The task Module

This module contains classes used to define, schedule and execute long running computations used by gridMET pipelines

count_lines(f)[source]
quote(s: str) str[source]
class Parallel(value)[source]

An enumeration.

points = 'points'
bands = 'bands'
days = 'days'
class Collector[source]
abstract writerow(data: List)[source]
flush()[source]
class CSVWriter(out_stream)[source]
writerow(row: List)[source]
flush()[source]
class ListCollector[source]
writerow(data: List)[source]
get_result()[source]
class ComputeGridmetTask(year: int, variable: GridmetVariable, infile: str, outfile: str, date_filter=None, ram: int = 0)[source]

An abstract class for a computational task that processes data in Unidata netCDF (Version 4) format

Parameters:
  • ram

  • date_filter

  • year – year

  • variable – Gridemt band (variable)

  • infile – File with source data in NCDF4 format

  • outfile – Resulting CSV file

origin = datetime.date(1900, 1, 1)

▸ The input:
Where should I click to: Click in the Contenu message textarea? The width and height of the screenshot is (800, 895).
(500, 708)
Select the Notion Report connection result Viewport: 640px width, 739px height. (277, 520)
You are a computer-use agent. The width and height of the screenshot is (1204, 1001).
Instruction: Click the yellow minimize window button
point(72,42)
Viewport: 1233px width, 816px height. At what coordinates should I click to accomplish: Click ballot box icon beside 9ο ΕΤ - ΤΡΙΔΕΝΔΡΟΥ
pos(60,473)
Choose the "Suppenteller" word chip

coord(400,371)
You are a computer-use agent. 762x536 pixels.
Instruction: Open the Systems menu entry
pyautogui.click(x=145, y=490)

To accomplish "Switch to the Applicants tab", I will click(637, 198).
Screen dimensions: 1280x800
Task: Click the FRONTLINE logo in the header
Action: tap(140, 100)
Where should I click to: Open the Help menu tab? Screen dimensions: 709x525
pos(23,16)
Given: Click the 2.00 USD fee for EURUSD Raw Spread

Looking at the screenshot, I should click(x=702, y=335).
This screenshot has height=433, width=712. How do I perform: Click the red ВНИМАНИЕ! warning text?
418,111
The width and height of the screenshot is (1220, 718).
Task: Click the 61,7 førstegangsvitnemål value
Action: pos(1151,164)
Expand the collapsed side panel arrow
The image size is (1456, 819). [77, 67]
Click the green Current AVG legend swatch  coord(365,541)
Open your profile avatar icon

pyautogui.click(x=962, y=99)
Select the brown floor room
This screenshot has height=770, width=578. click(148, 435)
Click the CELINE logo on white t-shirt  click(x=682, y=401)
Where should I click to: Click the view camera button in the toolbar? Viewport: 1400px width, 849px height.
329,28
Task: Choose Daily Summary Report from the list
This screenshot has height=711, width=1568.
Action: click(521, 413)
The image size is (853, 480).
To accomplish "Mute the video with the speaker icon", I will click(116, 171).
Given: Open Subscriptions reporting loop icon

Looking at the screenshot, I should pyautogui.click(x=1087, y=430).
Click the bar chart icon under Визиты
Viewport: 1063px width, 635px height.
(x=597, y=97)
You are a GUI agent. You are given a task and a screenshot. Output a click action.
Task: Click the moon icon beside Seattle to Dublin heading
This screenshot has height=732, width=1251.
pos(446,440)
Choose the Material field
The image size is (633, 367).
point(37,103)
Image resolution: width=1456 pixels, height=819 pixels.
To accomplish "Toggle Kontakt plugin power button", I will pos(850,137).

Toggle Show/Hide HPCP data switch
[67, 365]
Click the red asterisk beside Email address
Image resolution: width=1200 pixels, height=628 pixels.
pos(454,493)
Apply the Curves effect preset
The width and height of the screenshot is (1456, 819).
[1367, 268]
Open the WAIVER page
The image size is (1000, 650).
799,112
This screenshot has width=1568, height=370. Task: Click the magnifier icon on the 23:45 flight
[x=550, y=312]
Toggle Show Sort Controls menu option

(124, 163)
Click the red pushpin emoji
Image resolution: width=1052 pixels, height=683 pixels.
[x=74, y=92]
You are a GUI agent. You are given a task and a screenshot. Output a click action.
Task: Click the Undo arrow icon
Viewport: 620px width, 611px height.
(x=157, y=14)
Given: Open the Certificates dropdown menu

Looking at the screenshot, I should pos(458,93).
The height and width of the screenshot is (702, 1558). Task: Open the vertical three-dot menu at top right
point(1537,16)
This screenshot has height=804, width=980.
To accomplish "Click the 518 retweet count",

▸ Exercise set:
(a) In the records, give back the lines starting at the one containing "Open your profile avatar icon" and ending at the one containing "point(37,103)", substituting "Portland" for "Seattle" and leaving everything else unchanged.
(b) Write the next part of the gridMET task module documentation, picking up after its last line.
The documentation page and the records are independent of each other.

▸ Answers per task:
(a)
Open your profile avatar icon

pyautogui.click(x=962, y=99)
Select the brown floor room
This screenshot has height=770, width=578. click(148, 435)
Click the CELINE logo on white t-shirt  click(x=682, y=401)
Where should I click to: Click the view camera button in the toolbar? Viewport: 1400px width, 849px height.
329,28
Task: Choose Daily Summary Report from the list
This screenshot has height=711, width=1568.
Action: click(521, 413)
The image size is (853, 480).
To accomplish "Mute the video with the speaker icon", I will click(116, 171).
Given: Open Subscriptions reporting loop icon

Looking at the screenshot, I should pyautogui.click(x=1087, y=430).
Click the bar chart icon under Визиты
Viewport: 1063px width, 635px height.
(x=597, y=97)
You are a GUI agent. You are given a task and a screenshot. Output a click action.
Task: Click the moon icon beside Portland to Dublin heading
This screenshot has height=732, width=1251.
pos(446,440)
Choose the Material field
The image size is (633, 367).
point(37,103)

(b)
classmethod get_variable(dataset: Dataset, variable: GridmetVariable)[source]
abstract get_key()[source]
get_days() Dict[source]
prepare() Dict[source]
on_prepare()[source]
execute(mode: str = 'wt')[source]

Executes computational task

Parameters:

mode (str) – mode to use opening result file

Returns:

collect_data(days: Dict, collector: Collector)[source]
abstract compute_one_day(writer: Collector, day, layer)[source]

Computes required statistics for a single day. This method is called by execute() and is implemented in specific subclasses

Parameters:
  • writer – CSV Writer to output the result

  • day – day

  • layer – layer, corresponding to the day

Returns:

Nothing

to_date(day) date[source]
class ComputeShapesTask(year: int, variable: GridmetVariable, infile: str, outfile: str, strategy: RasterizationStrategy, shapefile: str, geography: Geography, date_filter=None, ram=0)[source]

Class describes a compute task to aggregate data over geography shapes

The data is expected in .. _Unidata netCDF (Version 4) format: https://www.unidata.ucar.edu/software/netcdf/

Parameters:
  • ram

  • date_filter

  • year – year

  • variable – gridMET band (variable)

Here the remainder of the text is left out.